▸ WHAT THE TASK ASKS: Retype the records from the line containing "You are a computer-use" through the line containing "click(181, 224)", leaving out the pictures.

▸ LISTED ENTRIES:
* * * * * * * * *

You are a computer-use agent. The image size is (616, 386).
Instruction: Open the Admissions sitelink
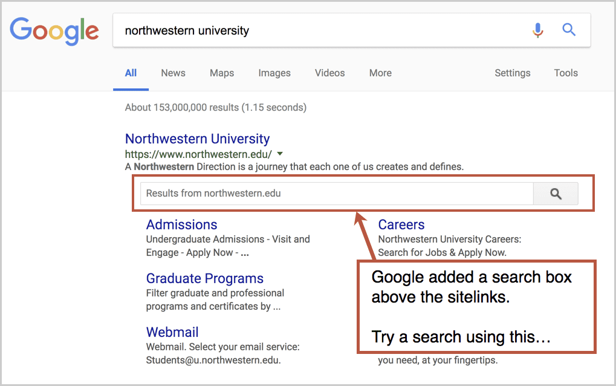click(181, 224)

* * * * * * * * *

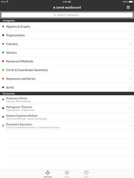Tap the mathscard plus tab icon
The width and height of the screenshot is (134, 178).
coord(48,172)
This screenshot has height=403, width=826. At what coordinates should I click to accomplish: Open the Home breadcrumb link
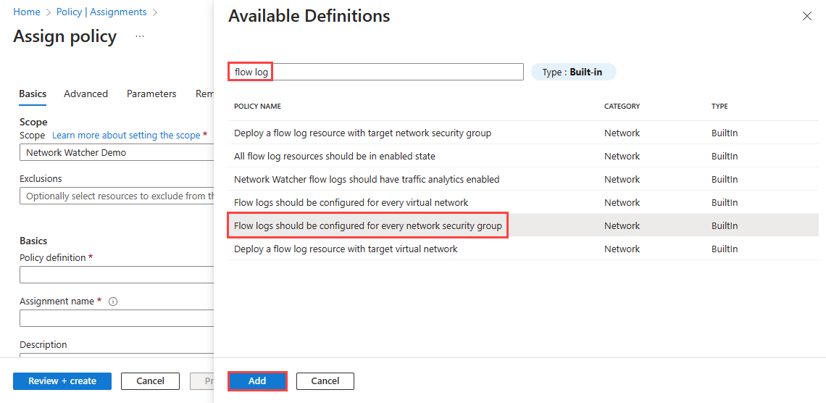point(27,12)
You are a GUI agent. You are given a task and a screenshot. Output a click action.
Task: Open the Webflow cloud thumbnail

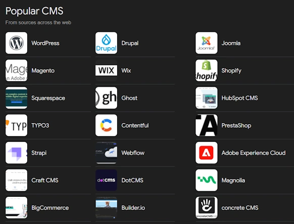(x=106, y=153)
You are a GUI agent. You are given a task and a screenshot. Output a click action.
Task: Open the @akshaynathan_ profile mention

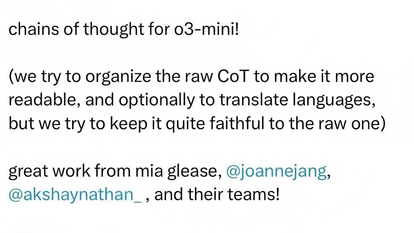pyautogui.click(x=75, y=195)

* * * * * * * * *

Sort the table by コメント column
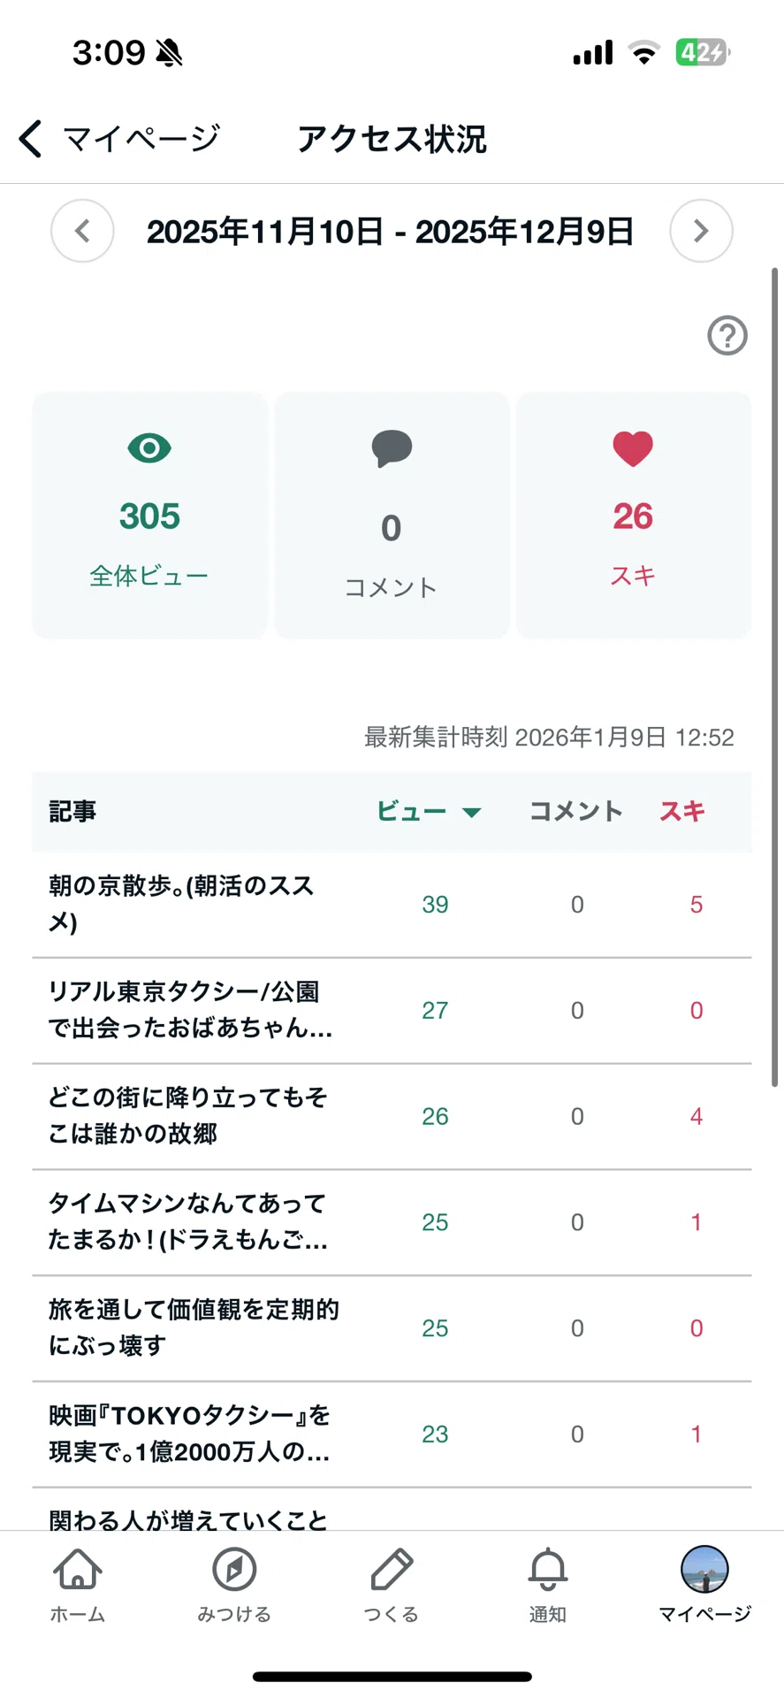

* * * * * * * * *

▸ FINISHED TASK:
You are a computer-use agent. The image size is (616, 386).
Instruction: Open the Admissions sitelink
click(181, 224)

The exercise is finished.